_Task to complete_.
Within the records, which lines hold the string "panel"? Report each one by copying it.

_Information shown_.
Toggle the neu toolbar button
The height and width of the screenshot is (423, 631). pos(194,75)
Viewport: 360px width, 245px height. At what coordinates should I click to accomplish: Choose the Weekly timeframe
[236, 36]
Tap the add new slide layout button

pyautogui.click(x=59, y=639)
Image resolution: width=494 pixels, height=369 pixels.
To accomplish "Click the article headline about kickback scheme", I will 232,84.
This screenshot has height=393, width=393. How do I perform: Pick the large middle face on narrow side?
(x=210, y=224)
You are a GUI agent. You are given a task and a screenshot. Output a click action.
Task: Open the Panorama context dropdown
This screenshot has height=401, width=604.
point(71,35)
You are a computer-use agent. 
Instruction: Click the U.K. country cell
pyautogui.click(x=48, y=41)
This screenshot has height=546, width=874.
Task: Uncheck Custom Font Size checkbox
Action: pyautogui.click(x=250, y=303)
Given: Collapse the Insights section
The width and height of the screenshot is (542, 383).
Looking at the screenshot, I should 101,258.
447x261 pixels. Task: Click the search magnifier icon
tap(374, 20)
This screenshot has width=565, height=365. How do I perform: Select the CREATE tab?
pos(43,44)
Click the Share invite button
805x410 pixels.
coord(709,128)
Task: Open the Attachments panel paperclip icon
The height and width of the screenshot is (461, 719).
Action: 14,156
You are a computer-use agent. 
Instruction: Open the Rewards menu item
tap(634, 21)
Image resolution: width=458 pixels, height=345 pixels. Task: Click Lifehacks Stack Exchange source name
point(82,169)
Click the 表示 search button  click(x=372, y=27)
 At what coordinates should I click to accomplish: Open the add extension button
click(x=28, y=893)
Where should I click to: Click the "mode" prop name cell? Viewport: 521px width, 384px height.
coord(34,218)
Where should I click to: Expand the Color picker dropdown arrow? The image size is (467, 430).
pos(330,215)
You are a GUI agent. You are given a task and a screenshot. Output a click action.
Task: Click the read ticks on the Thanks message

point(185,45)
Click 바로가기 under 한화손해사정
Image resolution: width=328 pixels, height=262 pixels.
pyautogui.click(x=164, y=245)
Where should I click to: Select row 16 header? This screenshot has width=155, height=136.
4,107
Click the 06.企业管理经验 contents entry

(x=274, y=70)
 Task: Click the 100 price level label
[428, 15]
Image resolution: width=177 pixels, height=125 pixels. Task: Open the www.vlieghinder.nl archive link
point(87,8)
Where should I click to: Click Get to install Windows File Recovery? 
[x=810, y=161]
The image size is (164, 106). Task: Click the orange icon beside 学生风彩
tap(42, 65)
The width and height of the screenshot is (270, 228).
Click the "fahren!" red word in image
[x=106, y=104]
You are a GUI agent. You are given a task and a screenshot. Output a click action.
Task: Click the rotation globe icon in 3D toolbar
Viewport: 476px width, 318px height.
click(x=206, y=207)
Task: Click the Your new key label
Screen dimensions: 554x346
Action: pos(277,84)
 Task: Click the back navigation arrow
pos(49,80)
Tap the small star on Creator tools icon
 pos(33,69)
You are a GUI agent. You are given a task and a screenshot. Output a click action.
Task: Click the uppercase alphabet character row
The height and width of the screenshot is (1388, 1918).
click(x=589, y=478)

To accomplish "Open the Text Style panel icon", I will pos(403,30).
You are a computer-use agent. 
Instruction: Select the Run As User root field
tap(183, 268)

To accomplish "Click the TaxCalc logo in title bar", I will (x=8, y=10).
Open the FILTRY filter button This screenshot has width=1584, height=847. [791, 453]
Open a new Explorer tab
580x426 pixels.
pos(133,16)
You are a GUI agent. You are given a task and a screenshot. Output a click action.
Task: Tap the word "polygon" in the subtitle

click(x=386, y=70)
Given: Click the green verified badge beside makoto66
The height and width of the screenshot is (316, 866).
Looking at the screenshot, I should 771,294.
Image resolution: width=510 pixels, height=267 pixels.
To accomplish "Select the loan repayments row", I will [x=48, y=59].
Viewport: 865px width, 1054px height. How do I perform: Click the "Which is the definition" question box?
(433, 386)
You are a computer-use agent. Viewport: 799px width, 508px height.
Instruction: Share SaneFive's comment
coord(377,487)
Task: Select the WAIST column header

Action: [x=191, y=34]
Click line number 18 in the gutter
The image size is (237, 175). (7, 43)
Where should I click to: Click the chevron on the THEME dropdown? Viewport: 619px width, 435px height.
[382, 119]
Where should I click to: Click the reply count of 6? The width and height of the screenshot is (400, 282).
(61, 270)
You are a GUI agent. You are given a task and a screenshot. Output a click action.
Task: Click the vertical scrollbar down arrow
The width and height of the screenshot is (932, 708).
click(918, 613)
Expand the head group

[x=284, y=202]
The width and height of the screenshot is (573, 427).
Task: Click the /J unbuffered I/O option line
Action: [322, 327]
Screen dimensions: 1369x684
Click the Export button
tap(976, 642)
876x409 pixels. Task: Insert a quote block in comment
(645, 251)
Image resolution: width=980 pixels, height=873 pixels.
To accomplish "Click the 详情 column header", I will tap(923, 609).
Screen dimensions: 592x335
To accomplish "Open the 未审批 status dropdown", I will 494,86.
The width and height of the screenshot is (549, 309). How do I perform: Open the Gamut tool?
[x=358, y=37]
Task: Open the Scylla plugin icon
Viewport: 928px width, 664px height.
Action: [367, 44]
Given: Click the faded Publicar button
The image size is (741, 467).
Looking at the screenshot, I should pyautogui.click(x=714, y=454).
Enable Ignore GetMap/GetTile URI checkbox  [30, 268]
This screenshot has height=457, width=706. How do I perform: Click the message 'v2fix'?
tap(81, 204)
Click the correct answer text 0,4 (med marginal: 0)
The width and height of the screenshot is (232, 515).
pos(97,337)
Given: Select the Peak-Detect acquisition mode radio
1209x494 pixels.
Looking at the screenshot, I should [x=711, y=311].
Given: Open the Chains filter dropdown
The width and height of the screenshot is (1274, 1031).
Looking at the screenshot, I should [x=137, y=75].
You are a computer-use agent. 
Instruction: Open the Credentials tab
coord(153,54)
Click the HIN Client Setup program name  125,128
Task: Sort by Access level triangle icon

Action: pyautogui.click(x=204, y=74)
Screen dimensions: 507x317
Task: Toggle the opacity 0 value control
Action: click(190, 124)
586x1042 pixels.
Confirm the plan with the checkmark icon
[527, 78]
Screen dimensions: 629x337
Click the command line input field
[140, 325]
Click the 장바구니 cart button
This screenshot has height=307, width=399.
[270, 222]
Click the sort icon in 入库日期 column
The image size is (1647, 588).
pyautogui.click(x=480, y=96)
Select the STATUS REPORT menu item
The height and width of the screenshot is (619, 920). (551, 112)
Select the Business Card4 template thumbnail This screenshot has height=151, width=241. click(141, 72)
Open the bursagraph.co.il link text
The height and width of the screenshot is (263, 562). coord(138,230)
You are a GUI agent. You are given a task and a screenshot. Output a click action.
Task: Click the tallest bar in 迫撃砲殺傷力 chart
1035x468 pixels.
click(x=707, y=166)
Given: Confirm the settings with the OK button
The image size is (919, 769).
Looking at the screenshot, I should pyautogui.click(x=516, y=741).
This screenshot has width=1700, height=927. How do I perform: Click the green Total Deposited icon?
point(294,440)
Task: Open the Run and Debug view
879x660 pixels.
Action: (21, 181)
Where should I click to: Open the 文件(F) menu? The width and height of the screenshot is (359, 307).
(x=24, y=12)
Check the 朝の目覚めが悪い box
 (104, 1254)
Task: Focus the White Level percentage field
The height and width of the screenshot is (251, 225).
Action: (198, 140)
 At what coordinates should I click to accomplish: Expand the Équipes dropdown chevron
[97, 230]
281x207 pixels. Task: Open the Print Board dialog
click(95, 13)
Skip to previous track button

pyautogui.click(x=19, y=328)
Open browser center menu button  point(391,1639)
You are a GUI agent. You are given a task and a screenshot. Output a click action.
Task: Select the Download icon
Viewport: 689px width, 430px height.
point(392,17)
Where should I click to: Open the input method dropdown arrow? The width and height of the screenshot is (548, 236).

_Answer to this task_.
Task: Open the Attachments panel paperclip icon
To accomplish "Open the Text Style panel icon", I will pos(403,30).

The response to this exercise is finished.